Ступив на трап, он перебрался на палубу «Хасса». Четверо солдат потянули деревянные мостки, другие уперлись в борт парусника шестами, расталкивая корабли; затем на рулевой палубе зазвучал свистящий голос Пакити, над окованным бронзой тараном взметнулись треугольные паруса, а вслед за ними все три мачты, кела, таби и чу, украсились алыми полотнищами. Корабль из Йамейна будто бы разом откатился назад и стал удаляться, сливаясь с серыми скалами, свинцовой водой и хмурым небом.
– В Лондах, – бросил Дженнак своему кормчему, снимая пышный убор из соколиных перьев. – В Лондах, Пакити! «Хасс» добычу закогтил. Теперь очередь «Чультуна».

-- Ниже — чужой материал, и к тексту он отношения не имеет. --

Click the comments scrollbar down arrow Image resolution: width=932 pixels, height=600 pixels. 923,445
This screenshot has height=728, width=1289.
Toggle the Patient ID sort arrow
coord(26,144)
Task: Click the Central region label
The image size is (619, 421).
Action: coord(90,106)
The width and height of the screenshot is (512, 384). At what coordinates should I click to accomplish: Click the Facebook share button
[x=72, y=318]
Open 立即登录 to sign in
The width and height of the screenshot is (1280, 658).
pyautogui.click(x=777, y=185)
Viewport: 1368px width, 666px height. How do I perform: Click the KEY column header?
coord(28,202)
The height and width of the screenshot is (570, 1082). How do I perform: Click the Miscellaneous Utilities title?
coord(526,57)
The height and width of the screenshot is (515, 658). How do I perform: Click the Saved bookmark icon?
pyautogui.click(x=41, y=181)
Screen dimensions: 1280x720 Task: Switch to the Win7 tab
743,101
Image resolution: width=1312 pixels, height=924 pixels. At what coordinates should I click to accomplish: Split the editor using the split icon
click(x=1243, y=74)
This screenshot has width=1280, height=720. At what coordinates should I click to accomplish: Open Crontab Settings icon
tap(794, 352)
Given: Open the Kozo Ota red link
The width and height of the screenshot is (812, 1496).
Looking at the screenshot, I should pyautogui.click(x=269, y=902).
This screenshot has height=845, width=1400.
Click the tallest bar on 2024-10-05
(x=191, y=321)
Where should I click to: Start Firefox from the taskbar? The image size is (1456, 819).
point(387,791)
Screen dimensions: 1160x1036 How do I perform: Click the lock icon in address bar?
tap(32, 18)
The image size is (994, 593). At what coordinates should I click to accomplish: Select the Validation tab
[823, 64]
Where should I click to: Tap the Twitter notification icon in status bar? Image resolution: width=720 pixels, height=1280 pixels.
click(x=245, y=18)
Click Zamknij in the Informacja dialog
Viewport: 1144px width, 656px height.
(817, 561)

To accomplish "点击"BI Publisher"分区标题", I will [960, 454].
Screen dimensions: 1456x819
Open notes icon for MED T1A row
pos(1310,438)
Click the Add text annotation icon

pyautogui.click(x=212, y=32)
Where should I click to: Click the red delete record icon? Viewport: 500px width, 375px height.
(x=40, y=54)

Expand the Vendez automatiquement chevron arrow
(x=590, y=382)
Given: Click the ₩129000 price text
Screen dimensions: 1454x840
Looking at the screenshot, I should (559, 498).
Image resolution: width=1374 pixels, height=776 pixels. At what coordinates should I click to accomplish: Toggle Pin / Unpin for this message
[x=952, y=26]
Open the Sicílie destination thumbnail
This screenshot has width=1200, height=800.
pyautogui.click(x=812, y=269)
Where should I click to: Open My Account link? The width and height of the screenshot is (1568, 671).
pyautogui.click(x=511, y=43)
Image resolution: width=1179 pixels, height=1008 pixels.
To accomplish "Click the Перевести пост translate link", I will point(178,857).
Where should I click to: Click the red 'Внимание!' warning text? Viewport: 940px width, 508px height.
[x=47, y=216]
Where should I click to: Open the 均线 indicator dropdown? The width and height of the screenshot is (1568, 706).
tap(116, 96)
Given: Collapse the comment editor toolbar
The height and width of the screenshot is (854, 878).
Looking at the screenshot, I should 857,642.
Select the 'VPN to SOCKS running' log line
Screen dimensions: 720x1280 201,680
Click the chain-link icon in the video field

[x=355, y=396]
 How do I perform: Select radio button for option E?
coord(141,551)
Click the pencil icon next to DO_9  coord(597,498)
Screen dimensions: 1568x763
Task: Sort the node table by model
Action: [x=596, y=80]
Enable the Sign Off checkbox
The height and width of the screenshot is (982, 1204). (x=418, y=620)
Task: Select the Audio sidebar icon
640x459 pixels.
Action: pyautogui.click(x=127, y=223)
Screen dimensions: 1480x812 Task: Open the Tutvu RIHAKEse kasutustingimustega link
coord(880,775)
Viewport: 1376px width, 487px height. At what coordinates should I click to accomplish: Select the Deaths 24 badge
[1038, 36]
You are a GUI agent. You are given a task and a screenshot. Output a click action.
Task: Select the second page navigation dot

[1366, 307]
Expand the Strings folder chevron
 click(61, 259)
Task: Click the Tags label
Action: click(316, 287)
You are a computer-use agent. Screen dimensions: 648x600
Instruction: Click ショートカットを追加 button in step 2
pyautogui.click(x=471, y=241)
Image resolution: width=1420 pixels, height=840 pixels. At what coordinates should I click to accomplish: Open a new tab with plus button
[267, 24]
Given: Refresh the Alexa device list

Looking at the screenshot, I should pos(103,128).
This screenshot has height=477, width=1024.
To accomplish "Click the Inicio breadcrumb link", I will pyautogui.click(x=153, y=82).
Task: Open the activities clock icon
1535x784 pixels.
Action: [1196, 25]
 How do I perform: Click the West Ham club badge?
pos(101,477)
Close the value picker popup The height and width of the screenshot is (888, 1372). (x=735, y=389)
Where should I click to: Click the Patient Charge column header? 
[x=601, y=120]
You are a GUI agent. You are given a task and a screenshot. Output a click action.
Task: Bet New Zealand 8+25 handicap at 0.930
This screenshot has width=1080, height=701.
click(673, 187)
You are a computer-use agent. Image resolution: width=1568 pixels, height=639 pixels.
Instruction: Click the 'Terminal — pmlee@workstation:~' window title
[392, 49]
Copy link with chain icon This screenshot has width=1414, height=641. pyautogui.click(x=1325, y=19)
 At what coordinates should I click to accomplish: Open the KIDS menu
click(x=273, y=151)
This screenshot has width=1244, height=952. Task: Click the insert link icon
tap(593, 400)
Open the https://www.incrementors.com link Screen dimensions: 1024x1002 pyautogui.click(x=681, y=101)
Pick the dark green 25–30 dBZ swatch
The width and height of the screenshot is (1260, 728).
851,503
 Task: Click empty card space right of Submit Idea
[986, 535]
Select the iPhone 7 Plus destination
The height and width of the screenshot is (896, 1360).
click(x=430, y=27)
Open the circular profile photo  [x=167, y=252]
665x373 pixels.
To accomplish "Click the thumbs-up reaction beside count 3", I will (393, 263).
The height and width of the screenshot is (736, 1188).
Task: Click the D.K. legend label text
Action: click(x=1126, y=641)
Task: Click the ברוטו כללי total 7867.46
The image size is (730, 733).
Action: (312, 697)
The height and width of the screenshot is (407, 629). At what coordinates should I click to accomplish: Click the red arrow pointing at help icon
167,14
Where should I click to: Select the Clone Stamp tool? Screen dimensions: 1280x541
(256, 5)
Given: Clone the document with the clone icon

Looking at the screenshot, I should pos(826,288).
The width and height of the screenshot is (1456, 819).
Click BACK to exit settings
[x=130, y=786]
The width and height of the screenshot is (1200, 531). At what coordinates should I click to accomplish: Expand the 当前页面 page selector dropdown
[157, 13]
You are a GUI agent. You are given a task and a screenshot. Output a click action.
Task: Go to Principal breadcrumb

Прищурившись, он оглядел горизонт и висевший над ним Глаз Арсолана – не ослепительно-яркий, как в Серанне, а будто бы подернутый туманной дымкой. На юге клубились облака, предвещая ненастье, и ветер срывал с волн пенные гребешки, касался лица Дженнака прохладными влажными ладонями. Где-то там, на юге, в холодном море Чини, спешил к проливу второй его корабль, «Чультун»; спешил, чтоб встать на стражу между Землей Дракона и берегом фарантов.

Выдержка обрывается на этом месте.